I work in the financial sector. I can't risk being down unexpectedly for more then a few seconds a year. And when I am, I need to have a vendor and a config that I can get me back online very quickly with minimal effort. I also need a solution that enables me to do non-disruptive upgrades. Most, but not all ZFS solutions fall on their face when it comes time for an code upgrade. So that makes them not a good fit for me.
 
I understand this.
Your problem is not cost or the quality of the hardware, OS or the filesystem but
quality of the HA solution with a service level agreement.
 
Nexenta user here with an HA setup. Getting it up and running was fairly pain free. When you purchase the HA license it comes with support for the setup. Essentially they login and configure/test everything for/with you.

We had some issues early out of the gate caused by a faulty CPU in our main SAN node. It would essentially cause a Kernel panic and Nexenta would fail over to the secondary node. At the time these issue started we were running a 3 Hyper V servers in a cluster with an iSCSI target as the cluster shared storage. For one reason or another whenever the SAN would fail over to the secondary node our Cluster shared storage would go belly up and all our VM's would shut down and have to manually be brought back up. HyperV was getting very close to being on the chopping block at the time and this last hiccup was our chance to finally make a change. We took the opportunity to make a case to switch to VMware and as a result we never really took the time to find out what was causing the issue with Hyper V. I wouldn't be shocked to find out it was something simple that was missed with our iSCSI setup in Nexenta or with our Hyper-V cluster shared storage configuration.

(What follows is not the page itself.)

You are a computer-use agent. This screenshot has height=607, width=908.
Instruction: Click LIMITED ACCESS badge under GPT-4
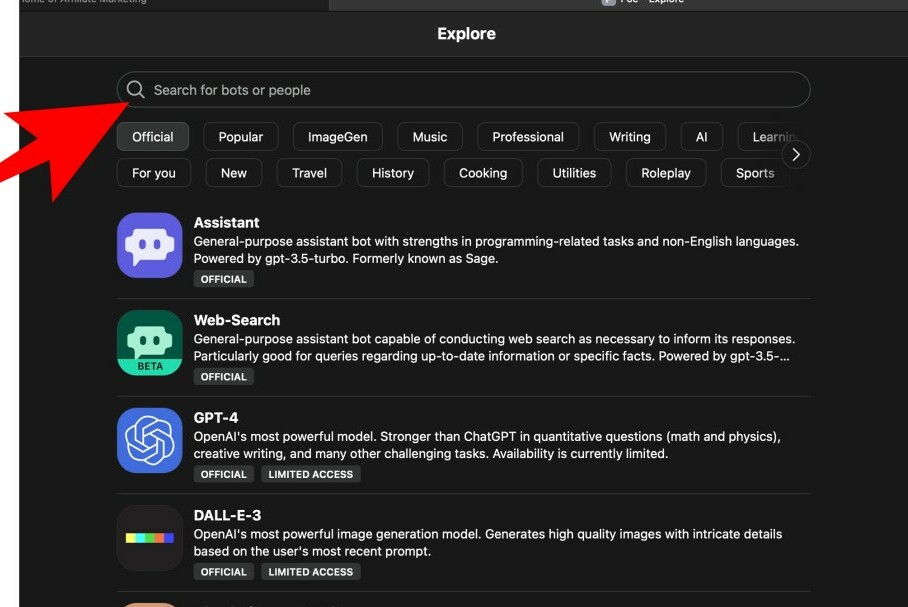tap(311, 474)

That being said our VMware (NFS for storage) setup has been rock solid. The issues we were having with Hyper V (VM's all shutting down during a SAN node failover) are non-existent in VMware. We had the oppertunity to test this on multiple occasions while we fixed the CPU in our main SAN node. Overall we've been very happy with the performance and stability of it. It sure beats the pants out of the HP Lefthand SAN we were running before. Nexenta has been very quick to help us out when we had questions/issues and overall pretty good to deal with.

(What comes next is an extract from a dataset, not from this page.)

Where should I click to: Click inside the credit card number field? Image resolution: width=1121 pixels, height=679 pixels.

I'd highly recommend looking into them for your storage.
 
It's good to hear that Nexenta has good support, but I am with kdh that I am running an environment where I can't have the whole "well we had an issue early on". Can't have issues that would cause interruption in service.

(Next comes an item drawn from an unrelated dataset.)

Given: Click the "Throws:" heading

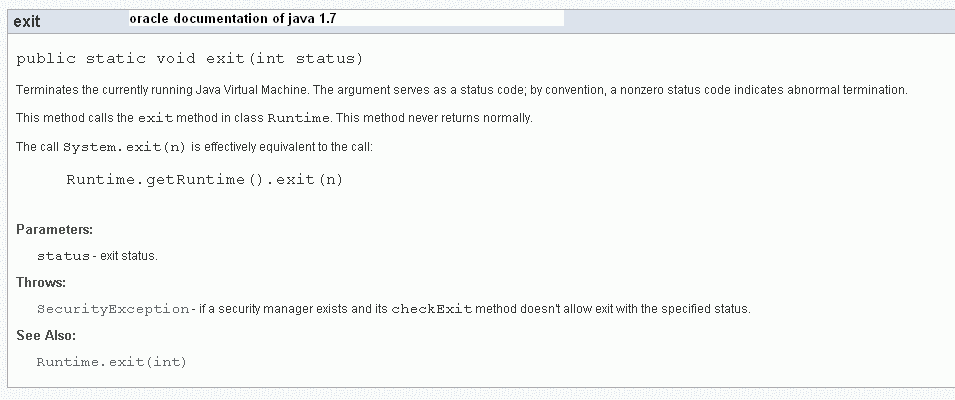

We looked into it and came to the conclusion that we are sticking with the Isilon. Will be replacing about a dozen nodes with new X series shortly and then not think about it for a while.
 
I have a fair amount of experience with X nodes, NL nodes, and accelerator nodes as well. Feel free to ask me any questions you may have. I'm also running 6.5.X and 7.X branch of onefs. I really like what they did with the 7.X branch.

The only advice I have is if you get 6 nodes, the'll sell you an 8 port infiniband switch, shell out a few out extra bucks and get the 16 port infiniband switch. The cost difference between the 8 and 16 port is minimal. Upgrading to 16 port from an 8 port switch is doable, leaves you in a degraded state during the upgrade.